▶ **Directions**
The answer must be an exact reproduction of all the entries.
(Available data begins)
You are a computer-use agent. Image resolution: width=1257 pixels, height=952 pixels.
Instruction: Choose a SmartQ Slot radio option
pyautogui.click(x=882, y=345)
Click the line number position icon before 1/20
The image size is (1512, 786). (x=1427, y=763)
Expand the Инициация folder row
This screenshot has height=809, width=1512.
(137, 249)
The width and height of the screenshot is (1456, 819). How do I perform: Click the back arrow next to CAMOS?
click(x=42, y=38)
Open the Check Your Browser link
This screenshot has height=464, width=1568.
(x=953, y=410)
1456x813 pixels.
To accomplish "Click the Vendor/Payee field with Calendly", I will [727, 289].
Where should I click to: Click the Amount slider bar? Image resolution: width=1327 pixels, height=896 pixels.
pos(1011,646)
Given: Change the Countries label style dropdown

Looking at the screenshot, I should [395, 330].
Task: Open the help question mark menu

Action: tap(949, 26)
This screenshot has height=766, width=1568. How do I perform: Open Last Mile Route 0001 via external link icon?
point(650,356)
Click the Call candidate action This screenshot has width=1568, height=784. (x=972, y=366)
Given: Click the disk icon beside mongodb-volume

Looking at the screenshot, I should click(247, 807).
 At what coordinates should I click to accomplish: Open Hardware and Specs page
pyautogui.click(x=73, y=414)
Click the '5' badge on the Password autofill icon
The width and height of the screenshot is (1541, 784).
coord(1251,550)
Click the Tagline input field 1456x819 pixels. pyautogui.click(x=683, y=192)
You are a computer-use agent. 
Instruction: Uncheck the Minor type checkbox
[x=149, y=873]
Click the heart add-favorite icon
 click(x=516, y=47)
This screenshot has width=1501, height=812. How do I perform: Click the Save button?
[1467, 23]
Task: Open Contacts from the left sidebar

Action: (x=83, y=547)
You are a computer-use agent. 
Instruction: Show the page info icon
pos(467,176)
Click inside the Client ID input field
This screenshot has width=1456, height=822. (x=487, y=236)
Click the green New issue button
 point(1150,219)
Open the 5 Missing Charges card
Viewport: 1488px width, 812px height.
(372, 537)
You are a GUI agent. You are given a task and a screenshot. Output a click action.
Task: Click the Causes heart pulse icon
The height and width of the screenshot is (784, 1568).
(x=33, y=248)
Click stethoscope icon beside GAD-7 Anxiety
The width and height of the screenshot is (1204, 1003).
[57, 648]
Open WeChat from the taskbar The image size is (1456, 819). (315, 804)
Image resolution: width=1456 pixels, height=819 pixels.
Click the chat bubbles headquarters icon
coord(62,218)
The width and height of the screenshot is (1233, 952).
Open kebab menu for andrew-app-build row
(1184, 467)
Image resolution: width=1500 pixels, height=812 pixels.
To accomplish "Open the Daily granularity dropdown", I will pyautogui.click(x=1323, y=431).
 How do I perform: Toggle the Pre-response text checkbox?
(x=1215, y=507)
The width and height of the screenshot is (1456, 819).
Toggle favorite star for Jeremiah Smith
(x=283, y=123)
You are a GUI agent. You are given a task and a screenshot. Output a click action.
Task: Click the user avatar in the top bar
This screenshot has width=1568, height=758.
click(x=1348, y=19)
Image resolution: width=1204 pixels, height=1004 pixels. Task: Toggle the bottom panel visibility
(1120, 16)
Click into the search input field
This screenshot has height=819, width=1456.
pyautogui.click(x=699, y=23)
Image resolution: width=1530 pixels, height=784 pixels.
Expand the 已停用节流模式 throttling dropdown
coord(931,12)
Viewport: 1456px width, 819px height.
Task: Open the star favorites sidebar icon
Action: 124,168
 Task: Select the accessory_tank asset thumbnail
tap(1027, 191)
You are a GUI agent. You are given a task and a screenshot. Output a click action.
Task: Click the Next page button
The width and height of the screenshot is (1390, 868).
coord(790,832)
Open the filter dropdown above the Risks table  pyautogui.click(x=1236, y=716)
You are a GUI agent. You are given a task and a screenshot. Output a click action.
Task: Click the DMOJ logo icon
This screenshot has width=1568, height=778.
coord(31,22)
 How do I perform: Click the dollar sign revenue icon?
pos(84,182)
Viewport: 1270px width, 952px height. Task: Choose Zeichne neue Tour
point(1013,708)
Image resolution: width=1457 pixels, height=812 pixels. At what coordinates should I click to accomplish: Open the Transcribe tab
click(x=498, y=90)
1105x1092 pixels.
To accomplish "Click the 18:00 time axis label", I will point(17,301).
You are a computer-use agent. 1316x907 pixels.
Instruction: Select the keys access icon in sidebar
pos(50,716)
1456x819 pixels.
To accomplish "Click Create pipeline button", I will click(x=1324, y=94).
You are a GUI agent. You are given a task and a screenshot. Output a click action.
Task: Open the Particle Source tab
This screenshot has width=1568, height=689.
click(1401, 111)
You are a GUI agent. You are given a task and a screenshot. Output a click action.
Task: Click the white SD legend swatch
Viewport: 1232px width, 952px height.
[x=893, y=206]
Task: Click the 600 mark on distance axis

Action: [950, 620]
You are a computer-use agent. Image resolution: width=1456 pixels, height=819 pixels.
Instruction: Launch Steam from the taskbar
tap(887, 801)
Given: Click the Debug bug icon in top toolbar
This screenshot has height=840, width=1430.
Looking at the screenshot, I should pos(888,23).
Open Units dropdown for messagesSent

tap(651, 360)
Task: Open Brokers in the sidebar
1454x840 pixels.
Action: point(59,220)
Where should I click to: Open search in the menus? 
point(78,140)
(Available data ends)
▶ **Reply**
You are a computer-use agent. Image resolution: width=1257 pixels, height=952 pixels.
Instruction: Choose a SmartQ Slot radio option
pyautogui.click(x=882, y=345)
Click the line number position icon before 1/20
The image size is (1512, 786). (x=1427, y=763)
Expand the Инициация folder row
This screenshot has height=809, width=1512.
(137, 249)
The width and height of the screenshot is (1456, 819). How do I perform: Click the back arrow next to CAMOS?
click(x=42, y=38)
Open the Check Your Browser link
This screenshot has height=464, width=1568.
(x=953, y=410)
1456x813 pixels.
To accomplish "Click the Vendor/Payee field with Calendly", I will [727, 289].
Where should I click to: Click the Amount slider bar? Image resolution: width=1327 pixels, height=896 pixels.
pos(1011,646)
Given: Change the Countries label style dropdown

Looking at the screenshot, I should [395, 330].
Task: Open the help question mark menu

Action: tap(949, 26)
This screenshot has height=766, width=1568. How do I perform: Open Last Mile Route 0001 via external link icon?
point(650,356)
Click the Call candidate action This screenshot has width=1568, height=784. (x=972, y=366)
Given: Click the disk icon beside mongodb-volume

Looking at the screenshot, I should click(247, 807).
 At what coordinates should I click to accomplish: Open Hardware and Specs page
pyautogui.click(x=73, y=414)
Click the '5' badge on the Password autofill icon
The width and height of the screenshot is (1541, 784).
coord(1251,550)
Click the Tagline input field 1456x819 pixels. pyautogui.click(x=683, y=192)
You are a computer-use agent. 
Instruction: Uncheck the Minor type checkbox
[x=149, y=873]
Click the heart add-favorite icon
 click(x=516, y=47)
This screenshot has width=1501, height=812. How do I perform: Click the Save button?
[1467, 23]
Task: Open Contacts from the left sidebar

Action: (x=83, y=547)
You are a computer-use agent. 
Instruction: Show the page info icon
pos(467,176)
Click inside the Client ID input field
This screenshot has width=1456, height=822. (x=487, y=236)
Click the green New issue button
 point(1150,219)
Open the 5 Missing Charges card
Viewport: 1488px width, 812px height.
(372, 537)
You are a GUI agent. You are given a task and a screenshot. Output a click action.
Task: Click the Causes heart pulse icon
The height and width of the screenshot is (784, 1568).
(x=33, y=248)
Click stethoscope icon beside GAD-7 Anxiety
The width and height of the screenshot is (1204, 1003).
[57, 648]
Open WeChat from the taskbar The image size is (1456, 819). (315, 804)
Image resolution: width=1456 pixels, height=819 pixels.
Click the chat bubbles headquarters icon
coord(62,218)
The width and height of the screenshot is (1233, 952).
Open kebab menu for andrew-app-build row
(1184, 467)
Image resolution: width=1500 pixels, height=812 pixels.
To accomplish "Open the Daily granularity dropdown", I will pyautogui.click(x=1323, y=431).
 How do I perform: Toggle the Pre-response text checkbox?
(x=1215, y=507)
The width and height of the screenshot is (1456, 819).
Toggle favorite star for Jeremiah Smith
(x=283, y=123)
You are a GUI agent. You are given a task and a screenshot. Output a click action.
Task: Click the user avatar in the top bar
This screenshot has width=1568, height=758.
click(x=1348, y=19)
Image resolution: width=1204 pixels, height=1004 pixels. Task: Toggle the bottom panel visibility
(1120, 16)
Click into the search input field
This screenshot has height=819, width=1456.
pyautogui.click(x=699, y=23)
Image resolution: width=1530 pixels, height=784 pixels.
Expand the 已停用节流模式 throttling dropdown
coord(931,12)
Viewport: 1456px width, 819px height.
Task: Open the star favorites sidebar icon
Action: 124,168
 Task: Select the accessory_tank asset thumbnail
tap(1027, 191)
You are a GUI agent. You are given a task and a screenshot. Output a click action.
Task: Click the Next page button
The width and height of the screenshot is (1390, 868).
coord(790,832)
Open the filter dropdown above the Risks table  pyautogui.click(x=1236, y=716)
You are a GUI agent. You are given a task and a screenshot. Output a click action.
Task: Click the DMOJ logo icon
This screenshot has width=1568, height=778.
coord(31,22)
 How do I perform: Click the dollar sign revenue icon?
pos(84,182)
Viewport: 1270px width, 952px height. Task: Choose Zeichne neue Tour
point(1013,708)
Image resolution: width=1457 pixels, height=812 pixels. At what coordinates should I click to accomplish: Open the Transcribe tab
click(x=498, y=90)
1105x1092 pixels.
To accomplish "Click the 18:00 time axis label", I will point(17,301).
You are a computer-use agent. 1316x907 pixels.
Instruction: Select the keys access icon in sidebar
pos(50,716)
1456x819 pixels.
To accomplish "Click Create pipeline button", I will click(x=1324, y=94).
You are a GUI agent. You are given a task and a screenshot. Output a click action.
Task: Open the Particle Source tab
This screenshot has width=1568, height=689.
click(1401, 111)
You are a GUI agent. You are given a task and a screenshot. Output a click action.
Task: Click the white SD legend swatch
Viewport: 1232px width, 952px height.
[x=893, y=206]
Task: Click the 600 mark on distance axis

Action: [950, 620]
You are a computer-use agent. Image resolution: width=1456 pixels, height=819 pixels.
Instruction: Launch Steam from the taskbar
tap(887, 801)
Given: Click the Debug bug icon in top toolbar
This screenshot has height=840, width=1430.
Looking at the screenshot, I should pos(888,23).
Open Units dropdown for messagesSent

tap(651, 360)
Task: Open Brokers in the sidebar
1454x840 pixels.
Action: point(59,220)
Where should I click to: Open search in the menus? 
point(78,140)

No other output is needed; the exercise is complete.